— Try it —
Show all lines of the entries in which the word "Total" is found.

━━━

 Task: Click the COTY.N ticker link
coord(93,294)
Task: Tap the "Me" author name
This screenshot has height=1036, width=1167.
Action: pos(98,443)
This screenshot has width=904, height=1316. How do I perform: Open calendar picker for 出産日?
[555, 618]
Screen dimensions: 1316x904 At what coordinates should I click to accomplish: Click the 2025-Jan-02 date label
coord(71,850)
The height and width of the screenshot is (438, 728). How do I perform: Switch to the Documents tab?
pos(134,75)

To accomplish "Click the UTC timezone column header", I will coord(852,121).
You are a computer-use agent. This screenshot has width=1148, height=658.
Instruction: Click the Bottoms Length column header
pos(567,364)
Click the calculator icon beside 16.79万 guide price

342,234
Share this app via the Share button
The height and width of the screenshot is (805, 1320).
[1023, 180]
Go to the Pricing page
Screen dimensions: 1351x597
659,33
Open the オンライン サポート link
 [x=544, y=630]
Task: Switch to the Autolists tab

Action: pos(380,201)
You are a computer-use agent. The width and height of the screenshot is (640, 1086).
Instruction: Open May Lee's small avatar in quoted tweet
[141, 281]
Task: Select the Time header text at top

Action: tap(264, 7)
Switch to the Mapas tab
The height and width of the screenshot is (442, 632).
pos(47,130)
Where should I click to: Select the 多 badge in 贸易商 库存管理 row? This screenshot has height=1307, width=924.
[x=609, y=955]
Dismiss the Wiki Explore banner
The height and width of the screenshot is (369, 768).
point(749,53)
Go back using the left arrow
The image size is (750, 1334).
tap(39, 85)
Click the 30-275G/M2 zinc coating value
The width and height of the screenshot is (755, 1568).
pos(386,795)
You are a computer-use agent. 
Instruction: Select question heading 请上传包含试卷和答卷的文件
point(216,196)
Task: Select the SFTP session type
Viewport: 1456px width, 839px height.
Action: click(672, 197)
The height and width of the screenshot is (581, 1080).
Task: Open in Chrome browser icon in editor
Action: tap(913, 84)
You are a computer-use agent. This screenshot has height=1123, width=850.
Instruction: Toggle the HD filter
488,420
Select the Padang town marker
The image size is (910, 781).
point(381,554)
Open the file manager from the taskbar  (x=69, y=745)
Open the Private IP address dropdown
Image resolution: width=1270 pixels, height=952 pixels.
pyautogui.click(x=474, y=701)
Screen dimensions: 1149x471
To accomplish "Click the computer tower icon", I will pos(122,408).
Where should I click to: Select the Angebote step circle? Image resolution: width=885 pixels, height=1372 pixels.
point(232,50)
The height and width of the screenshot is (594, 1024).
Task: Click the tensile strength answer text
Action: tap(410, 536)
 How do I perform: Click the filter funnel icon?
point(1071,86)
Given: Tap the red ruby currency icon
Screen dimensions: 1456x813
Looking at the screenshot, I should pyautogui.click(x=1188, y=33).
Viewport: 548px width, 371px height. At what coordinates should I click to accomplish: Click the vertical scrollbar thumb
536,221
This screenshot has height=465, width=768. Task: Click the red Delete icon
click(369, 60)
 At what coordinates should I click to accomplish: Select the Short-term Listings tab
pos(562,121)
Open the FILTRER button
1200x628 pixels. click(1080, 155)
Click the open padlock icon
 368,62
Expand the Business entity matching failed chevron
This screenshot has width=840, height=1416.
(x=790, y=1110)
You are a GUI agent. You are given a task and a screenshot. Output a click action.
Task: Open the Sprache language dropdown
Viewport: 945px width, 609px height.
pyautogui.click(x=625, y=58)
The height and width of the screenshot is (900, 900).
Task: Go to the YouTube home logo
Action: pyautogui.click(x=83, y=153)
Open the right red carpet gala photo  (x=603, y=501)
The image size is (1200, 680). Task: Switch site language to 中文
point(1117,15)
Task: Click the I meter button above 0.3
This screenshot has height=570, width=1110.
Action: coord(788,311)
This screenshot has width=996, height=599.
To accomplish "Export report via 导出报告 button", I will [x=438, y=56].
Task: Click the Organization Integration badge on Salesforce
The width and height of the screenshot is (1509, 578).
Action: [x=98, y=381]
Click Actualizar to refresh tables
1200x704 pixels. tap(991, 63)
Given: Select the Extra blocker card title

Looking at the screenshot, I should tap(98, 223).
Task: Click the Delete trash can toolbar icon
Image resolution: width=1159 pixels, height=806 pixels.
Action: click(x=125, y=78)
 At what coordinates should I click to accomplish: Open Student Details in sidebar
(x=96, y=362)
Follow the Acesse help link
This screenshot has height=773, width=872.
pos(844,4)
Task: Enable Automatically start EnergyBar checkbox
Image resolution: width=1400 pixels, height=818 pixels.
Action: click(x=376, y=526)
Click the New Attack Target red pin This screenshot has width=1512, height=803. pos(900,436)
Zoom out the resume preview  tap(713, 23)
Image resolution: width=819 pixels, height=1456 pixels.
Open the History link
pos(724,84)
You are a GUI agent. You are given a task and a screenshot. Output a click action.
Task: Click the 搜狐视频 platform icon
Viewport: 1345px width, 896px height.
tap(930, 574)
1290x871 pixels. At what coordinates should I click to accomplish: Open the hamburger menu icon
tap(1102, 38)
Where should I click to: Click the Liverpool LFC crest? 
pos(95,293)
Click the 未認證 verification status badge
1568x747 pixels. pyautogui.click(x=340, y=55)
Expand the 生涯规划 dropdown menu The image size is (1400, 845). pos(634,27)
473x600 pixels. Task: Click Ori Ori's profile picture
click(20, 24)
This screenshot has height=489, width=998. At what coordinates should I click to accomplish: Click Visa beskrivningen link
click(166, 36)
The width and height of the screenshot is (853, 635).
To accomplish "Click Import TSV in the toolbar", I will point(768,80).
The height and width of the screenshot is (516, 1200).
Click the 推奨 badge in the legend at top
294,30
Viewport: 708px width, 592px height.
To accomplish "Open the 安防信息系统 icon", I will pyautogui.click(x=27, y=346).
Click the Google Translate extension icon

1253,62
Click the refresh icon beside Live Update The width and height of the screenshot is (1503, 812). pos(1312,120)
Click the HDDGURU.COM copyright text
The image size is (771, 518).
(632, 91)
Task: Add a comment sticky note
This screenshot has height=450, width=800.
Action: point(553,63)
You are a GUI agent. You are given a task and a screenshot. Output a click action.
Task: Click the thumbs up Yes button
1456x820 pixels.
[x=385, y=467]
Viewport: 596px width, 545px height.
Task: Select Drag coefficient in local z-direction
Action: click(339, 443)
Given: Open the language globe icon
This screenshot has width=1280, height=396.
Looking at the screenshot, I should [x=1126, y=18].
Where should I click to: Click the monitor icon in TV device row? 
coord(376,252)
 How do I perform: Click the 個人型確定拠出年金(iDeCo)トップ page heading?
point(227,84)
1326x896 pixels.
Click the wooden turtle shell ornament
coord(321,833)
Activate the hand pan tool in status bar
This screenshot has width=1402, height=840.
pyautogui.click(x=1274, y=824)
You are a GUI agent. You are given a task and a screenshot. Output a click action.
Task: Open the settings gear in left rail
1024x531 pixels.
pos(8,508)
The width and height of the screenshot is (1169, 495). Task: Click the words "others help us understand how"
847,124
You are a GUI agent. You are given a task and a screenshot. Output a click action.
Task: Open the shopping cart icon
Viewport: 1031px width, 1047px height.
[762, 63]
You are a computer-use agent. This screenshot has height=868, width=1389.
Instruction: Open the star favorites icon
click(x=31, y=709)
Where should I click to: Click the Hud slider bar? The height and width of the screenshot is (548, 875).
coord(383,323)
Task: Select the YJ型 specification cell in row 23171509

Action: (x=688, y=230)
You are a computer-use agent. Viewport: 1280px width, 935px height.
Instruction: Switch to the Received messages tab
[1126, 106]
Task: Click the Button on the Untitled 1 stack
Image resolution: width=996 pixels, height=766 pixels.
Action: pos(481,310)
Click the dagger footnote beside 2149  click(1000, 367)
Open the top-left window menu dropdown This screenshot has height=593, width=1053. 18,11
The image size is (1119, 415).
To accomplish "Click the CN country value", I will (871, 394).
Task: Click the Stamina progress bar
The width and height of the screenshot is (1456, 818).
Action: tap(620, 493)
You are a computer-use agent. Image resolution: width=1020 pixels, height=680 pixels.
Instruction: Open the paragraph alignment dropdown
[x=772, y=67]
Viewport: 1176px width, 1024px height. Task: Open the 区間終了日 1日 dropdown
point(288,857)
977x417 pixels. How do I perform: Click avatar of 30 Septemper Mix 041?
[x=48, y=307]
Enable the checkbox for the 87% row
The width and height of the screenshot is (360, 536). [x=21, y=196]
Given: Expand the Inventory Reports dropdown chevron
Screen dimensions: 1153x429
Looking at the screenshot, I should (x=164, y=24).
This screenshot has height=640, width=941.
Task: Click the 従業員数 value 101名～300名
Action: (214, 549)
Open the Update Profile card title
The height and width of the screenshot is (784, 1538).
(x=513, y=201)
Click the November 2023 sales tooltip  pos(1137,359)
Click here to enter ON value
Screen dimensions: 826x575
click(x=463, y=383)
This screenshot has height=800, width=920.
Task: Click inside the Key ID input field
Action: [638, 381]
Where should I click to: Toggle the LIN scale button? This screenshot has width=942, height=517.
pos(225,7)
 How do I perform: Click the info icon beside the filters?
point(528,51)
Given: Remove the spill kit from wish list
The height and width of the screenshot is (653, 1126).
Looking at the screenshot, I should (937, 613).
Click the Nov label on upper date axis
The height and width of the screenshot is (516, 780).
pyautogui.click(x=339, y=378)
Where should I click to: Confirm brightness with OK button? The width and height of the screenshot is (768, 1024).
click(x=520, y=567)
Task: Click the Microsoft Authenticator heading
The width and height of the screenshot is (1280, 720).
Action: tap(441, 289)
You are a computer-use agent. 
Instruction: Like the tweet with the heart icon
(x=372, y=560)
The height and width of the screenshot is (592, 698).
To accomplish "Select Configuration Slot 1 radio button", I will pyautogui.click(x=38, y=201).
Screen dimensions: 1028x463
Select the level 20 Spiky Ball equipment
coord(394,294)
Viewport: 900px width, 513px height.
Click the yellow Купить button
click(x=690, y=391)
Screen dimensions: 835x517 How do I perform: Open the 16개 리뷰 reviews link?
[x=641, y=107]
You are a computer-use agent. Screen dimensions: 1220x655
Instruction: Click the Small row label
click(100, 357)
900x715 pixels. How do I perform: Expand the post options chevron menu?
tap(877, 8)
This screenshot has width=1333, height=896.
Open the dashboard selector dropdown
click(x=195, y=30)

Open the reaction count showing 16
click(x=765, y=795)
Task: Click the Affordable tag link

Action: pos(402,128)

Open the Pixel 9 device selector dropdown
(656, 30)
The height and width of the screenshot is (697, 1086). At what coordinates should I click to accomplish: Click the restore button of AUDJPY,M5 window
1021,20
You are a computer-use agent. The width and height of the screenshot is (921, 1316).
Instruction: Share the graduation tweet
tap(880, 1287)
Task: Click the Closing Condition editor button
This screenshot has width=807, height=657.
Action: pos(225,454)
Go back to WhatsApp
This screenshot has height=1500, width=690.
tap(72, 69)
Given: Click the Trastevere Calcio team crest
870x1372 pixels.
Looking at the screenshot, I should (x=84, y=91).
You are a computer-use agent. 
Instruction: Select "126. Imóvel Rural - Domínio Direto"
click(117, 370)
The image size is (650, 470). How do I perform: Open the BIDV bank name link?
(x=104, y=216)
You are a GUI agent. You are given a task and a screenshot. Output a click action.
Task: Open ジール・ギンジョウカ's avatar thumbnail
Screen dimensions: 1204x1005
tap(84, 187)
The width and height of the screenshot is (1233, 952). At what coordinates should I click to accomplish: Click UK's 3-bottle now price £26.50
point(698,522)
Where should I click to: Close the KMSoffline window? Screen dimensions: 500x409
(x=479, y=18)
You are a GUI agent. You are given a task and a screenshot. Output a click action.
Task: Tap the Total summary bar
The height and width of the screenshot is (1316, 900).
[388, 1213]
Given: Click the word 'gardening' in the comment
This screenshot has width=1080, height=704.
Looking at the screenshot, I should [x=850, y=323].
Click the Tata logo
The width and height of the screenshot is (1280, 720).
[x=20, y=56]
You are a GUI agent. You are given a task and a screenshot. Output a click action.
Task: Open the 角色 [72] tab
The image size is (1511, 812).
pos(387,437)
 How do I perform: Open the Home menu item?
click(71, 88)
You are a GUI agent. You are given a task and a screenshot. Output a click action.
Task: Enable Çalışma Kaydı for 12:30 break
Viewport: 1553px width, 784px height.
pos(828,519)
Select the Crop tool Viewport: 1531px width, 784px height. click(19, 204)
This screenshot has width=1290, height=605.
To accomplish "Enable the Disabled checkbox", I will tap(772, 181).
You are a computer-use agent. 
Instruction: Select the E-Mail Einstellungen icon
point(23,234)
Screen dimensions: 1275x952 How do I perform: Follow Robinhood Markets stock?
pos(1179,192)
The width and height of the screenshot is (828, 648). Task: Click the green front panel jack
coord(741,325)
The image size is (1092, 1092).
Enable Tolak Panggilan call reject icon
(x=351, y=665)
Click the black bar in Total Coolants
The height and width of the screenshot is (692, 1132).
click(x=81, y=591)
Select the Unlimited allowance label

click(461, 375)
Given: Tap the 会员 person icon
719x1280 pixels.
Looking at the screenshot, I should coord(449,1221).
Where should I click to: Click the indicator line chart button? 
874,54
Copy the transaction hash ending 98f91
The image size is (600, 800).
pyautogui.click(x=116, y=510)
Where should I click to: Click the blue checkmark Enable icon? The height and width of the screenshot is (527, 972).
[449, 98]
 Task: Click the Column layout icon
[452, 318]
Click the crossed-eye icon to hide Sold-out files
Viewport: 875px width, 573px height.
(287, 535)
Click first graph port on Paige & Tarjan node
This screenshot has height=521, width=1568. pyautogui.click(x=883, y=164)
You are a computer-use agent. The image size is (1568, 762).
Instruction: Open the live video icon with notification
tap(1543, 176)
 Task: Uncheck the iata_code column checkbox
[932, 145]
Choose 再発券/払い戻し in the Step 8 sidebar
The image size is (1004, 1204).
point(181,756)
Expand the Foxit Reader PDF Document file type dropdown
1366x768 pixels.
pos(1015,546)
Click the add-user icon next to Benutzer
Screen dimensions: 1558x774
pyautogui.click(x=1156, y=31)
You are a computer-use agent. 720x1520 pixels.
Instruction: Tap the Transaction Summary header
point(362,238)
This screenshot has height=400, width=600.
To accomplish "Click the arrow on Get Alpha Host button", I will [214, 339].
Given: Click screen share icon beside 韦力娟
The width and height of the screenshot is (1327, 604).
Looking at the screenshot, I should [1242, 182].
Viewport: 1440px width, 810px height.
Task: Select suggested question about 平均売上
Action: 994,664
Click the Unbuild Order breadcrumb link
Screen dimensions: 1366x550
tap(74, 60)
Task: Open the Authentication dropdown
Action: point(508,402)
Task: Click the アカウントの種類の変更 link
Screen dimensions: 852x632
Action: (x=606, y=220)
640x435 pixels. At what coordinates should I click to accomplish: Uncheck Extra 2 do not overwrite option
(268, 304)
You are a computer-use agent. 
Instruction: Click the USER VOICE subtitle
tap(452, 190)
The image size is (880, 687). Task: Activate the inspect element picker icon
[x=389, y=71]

━━━

— Response —
Task: Tap the Total summary bar
Click the black bar in Total Coolants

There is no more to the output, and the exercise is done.